[Assigned task] Repeat word for word everything in the Toyotaro Miyazaki article from "Toyotaro Miyazaki (September" down to "of black belts.".

START Reading text

- Born: September 25, 1944 Tokyo, Japan
- Died: August 11, 2021 (aged 76) Japan
- Nationality: Japanese
- Style: Karate Shotokan
- Teacher: Tomasaburo Okano
- Rank: 8th Dan Black Belt
- Years active: 1959 - 1971 (competition)

Other information
- Notable students: Kai Leung, George Aschkar, Shihan Gustavo Larrea, Jorge Decena, Nixon Feliz, Vincent Riqueros, Ian Rugel, Victor Garrido, Beatriz Elster, Gabriel Trance

= Toyotaro Miyazaki =

Japanese martial artist (1944–2021)

Toyotaro Miyazaki (September 25, 1944 – August 11, 2021) was a Japanese karate master, competitor, and instructor of Kenkojuku‑style Shotokan Karate. After moving to the United States in 1966, he became one of the most successful and influential karate competitors of the late 1960s and early 1970s, appearing on the covers of Black Belt, Karate Illustrated, and Official Karate. Miyazaki later became a prominent instructor in New York, where he taught for more than four decades and produced hundreds of black belts.

== Early life and education ==
Toyotaro Miyazaki was born on September 25, 1944, in Tokyo, Japan. He studied economics in college before emigrating to the United States in 1966.

Miyazaki began training in karate at age 15 at the Kenkojuku Dojo under Tomasaburo Okano, a direct student of Gichin Funakoshi, the founder of Shotokan Karate.

He trained intensively in the Kenkojuku branch of Shotokan until his mid‑twenties, earning high rank before leaving Japan.

END Reading text
START Data extract

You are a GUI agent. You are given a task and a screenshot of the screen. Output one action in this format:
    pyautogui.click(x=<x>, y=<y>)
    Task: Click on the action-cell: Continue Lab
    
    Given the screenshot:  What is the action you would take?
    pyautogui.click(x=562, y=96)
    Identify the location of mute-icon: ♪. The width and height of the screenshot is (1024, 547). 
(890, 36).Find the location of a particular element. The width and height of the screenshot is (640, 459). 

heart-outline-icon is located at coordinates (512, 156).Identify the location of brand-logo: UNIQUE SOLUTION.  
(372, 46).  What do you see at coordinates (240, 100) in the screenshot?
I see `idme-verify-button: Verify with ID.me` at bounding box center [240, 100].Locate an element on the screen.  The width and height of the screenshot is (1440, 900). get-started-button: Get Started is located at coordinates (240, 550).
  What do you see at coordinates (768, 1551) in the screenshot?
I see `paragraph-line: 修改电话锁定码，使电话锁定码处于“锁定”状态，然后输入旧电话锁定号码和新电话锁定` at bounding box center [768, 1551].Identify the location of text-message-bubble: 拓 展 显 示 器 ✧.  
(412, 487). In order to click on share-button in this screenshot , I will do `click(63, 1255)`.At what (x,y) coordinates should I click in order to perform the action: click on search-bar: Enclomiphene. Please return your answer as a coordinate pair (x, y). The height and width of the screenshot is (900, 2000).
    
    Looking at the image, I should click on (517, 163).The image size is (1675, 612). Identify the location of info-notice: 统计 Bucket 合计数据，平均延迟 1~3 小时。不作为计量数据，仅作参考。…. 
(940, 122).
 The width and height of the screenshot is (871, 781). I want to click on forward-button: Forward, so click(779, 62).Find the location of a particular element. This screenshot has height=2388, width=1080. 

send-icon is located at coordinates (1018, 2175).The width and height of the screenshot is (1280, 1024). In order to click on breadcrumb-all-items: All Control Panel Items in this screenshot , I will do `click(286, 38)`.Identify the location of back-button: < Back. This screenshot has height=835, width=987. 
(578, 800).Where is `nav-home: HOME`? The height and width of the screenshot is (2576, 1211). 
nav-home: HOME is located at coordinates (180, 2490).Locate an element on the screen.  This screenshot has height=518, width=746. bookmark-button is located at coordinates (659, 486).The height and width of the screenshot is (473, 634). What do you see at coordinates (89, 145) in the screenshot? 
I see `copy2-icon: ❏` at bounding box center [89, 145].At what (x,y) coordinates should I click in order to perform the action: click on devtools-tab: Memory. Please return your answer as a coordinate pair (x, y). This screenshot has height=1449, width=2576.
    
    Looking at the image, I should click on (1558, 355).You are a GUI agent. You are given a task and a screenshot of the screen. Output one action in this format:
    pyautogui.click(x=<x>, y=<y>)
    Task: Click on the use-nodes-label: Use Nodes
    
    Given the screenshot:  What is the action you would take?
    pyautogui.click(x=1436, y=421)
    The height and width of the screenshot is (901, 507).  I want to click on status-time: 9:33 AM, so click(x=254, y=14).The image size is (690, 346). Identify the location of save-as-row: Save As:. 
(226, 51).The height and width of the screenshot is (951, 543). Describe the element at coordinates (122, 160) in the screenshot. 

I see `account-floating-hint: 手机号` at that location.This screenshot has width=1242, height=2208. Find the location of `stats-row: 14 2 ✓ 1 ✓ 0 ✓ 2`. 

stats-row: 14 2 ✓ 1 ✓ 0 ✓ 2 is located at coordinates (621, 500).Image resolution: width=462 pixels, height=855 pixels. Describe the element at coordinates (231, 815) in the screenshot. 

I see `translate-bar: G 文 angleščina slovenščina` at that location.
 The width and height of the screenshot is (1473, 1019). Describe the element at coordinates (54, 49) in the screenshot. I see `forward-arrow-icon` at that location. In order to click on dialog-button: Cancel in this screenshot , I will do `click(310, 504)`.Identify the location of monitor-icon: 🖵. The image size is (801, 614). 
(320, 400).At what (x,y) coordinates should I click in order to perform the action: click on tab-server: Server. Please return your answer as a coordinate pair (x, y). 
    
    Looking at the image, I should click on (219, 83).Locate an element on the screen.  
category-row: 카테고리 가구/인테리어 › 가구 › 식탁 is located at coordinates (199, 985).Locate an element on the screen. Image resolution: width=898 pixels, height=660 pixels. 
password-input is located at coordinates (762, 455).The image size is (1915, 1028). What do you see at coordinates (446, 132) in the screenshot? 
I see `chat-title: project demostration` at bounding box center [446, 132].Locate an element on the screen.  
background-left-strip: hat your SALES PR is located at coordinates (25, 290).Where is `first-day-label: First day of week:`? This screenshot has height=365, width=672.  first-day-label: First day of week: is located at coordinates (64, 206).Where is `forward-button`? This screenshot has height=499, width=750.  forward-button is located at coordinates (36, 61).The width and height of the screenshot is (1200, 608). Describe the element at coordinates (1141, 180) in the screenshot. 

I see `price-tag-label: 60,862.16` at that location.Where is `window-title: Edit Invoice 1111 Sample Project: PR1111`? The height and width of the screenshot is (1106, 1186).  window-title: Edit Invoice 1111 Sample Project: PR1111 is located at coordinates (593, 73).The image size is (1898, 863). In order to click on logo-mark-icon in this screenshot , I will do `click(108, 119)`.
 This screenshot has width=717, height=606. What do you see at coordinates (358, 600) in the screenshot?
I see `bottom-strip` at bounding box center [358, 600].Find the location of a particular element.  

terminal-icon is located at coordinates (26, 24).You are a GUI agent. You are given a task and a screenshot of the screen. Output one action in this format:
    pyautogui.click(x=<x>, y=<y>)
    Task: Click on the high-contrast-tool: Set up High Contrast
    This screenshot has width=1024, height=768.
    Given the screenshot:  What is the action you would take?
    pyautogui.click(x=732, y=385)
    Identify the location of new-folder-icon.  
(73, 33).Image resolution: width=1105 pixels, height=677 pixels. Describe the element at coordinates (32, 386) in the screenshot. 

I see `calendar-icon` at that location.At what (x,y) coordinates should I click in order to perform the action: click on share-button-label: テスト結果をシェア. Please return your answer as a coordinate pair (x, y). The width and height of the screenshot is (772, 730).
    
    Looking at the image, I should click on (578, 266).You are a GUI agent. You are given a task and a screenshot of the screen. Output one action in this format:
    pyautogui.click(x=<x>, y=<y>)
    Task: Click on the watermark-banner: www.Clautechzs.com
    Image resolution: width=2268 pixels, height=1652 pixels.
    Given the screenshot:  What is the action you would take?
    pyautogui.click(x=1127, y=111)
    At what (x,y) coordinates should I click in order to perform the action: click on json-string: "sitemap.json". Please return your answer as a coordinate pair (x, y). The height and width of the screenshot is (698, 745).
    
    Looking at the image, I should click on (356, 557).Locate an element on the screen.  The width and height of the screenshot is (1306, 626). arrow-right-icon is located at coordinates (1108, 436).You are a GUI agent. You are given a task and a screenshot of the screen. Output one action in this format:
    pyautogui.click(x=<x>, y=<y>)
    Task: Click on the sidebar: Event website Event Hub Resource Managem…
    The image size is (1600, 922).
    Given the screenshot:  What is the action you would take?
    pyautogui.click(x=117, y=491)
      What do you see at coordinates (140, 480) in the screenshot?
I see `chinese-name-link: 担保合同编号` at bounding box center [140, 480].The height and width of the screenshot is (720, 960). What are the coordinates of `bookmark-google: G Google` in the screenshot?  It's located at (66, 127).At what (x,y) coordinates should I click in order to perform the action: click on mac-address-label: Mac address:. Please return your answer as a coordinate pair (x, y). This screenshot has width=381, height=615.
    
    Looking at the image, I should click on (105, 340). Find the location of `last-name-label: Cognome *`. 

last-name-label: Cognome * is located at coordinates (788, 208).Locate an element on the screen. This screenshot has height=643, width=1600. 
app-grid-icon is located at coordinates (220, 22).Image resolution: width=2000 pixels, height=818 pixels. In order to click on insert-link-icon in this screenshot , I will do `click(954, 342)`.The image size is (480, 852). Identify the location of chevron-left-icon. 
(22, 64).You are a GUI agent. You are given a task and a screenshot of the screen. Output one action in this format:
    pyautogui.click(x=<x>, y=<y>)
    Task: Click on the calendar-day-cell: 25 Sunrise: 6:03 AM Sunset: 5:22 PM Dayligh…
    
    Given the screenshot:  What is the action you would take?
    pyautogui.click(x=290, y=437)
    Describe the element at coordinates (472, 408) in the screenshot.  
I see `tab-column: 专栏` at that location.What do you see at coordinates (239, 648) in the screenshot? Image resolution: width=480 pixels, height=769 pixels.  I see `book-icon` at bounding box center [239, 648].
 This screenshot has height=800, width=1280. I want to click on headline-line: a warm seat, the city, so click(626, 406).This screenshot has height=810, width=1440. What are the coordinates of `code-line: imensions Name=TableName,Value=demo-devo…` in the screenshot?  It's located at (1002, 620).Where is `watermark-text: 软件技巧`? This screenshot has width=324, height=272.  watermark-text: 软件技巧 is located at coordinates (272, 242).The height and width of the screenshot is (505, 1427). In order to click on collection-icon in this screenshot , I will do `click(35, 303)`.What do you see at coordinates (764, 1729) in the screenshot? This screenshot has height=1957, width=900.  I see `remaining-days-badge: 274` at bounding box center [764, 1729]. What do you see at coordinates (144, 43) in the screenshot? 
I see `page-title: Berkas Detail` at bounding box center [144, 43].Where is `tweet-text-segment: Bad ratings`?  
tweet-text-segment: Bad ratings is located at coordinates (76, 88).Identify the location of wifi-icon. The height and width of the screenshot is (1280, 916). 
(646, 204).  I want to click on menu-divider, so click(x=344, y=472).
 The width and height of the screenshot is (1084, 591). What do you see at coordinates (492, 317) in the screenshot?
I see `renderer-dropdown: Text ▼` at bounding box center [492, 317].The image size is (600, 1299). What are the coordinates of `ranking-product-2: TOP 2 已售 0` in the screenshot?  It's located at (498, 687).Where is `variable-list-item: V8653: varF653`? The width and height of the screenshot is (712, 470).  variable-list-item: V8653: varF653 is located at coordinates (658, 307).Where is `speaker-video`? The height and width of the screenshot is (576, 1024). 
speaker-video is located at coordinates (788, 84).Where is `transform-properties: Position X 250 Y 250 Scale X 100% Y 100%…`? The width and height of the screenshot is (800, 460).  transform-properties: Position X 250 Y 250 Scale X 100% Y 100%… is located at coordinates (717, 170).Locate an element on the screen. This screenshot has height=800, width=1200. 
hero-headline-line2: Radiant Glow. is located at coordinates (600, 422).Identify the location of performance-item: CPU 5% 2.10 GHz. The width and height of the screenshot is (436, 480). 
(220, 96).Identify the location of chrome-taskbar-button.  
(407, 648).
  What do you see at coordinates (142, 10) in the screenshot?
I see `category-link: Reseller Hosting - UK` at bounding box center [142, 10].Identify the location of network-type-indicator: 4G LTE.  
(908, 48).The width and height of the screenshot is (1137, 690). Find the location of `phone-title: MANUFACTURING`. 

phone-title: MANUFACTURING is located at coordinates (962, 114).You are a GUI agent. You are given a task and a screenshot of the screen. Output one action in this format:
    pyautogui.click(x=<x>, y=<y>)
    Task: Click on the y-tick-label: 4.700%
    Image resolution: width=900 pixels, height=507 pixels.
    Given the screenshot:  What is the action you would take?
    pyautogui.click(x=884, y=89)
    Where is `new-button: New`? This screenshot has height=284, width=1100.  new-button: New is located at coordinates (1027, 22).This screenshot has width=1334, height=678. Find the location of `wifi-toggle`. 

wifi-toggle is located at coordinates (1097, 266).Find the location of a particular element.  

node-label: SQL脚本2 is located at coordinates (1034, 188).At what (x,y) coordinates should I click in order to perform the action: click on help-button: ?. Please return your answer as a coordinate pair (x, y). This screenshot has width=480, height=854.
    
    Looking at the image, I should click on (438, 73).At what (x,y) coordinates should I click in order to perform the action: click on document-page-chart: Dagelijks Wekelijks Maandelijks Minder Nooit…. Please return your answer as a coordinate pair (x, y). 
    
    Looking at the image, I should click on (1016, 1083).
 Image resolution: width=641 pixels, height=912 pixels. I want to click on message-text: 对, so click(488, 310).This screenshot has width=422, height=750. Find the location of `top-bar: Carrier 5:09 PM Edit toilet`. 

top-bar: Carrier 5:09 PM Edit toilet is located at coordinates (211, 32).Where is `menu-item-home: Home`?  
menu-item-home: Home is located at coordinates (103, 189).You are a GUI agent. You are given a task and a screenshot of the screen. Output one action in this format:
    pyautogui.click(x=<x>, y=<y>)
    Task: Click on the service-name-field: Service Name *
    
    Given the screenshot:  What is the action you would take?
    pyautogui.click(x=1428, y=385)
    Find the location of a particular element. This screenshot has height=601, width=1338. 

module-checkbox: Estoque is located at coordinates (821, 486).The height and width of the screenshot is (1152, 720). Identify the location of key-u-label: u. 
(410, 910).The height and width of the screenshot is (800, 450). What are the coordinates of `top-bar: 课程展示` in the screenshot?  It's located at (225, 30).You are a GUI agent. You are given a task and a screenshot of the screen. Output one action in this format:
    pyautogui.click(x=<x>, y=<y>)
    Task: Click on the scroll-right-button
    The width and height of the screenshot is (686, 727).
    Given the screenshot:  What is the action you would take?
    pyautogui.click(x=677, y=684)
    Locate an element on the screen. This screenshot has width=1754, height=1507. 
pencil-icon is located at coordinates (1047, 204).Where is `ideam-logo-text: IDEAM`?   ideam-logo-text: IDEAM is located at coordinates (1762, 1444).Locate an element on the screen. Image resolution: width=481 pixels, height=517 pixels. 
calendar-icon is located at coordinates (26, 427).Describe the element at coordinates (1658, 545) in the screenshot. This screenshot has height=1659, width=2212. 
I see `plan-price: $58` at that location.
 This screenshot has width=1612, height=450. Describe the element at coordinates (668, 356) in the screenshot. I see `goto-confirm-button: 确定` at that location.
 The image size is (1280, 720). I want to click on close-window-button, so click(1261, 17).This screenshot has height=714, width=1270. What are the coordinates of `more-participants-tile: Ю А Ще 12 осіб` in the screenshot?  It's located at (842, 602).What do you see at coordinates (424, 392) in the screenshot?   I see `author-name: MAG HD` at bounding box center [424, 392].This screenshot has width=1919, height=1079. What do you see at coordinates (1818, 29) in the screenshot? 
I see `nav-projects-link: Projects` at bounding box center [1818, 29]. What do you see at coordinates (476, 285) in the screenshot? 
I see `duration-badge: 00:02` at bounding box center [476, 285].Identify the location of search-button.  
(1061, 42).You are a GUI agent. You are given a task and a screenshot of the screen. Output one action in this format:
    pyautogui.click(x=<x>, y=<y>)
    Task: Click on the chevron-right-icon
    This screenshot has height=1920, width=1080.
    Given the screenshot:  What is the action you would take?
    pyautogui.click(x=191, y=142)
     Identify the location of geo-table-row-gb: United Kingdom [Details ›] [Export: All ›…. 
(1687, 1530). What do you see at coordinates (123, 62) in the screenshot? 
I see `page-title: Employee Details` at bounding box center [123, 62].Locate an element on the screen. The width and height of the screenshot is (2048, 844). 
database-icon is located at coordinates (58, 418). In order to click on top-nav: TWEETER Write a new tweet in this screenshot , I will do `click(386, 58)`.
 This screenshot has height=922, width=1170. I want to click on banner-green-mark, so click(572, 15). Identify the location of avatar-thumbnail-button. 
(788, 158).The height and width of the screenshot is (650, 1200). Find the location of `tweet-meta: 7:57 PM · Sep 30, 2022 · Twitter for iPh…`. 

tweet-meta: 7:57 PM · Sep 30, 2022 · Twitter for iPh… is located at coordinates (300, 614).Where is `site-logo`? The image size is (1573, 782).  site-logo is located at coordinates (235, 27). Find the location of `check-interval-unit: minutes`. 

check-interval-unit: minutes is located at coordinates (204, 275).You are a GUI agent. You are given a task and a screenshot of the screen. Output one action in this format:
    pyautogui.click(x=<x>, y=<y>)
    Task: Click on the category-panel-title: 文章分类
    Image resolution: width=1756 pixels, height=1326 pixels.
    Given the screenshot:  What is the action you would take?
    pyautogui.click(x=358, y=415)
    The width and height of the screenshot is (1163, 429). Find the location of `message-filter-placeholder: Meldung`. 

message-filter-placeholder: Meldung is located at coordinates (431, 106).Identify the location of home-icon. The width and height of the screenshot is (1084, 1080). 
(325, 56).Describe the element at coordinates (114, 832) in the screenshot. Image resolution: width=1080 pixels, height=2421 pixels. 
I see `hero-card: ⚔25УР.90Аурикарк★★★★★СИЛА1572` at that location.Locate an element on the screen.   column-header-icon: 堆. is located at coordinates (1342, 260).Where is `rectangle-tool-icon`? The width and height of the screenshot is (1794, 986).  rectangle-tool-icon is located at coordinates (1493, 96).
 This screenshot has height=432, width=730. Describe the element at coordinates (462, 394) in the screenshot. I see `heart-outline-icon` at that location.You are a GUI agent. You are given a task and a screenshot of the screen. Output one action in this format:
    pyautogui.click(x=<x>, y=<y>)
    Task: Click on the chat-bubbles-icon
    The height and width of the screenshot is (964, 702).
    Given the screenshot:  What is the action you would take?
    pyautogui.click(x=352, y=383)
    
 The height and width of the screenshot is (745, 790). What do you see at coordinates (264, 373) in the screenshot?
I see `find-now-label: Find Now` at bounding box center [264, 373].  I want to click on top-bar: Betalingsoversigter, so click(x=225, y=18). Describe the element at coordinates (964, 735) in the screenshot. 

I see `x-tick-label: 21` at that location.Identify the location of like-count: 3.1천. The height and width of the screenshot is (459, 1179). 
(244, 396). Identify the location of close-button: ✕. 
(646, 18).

END Data extract

[Response below]
Toyotaro Miyazaki (September 25, 1944 – August 11, 2021) was a Japanese karate master, competitor, and instructor of Kenkojuku‑style Shotokan Karate. After moving to the United States in 1966, he became one of the most successful and influential karate competitors of the late 1960s and early 1970s, appearing on the covers of Black Belt, Karate Illustrated, and Official Karate. Miyazaki later became a prominent instructor in New York, where he taught for more than four decades and produced hundreds of black belts.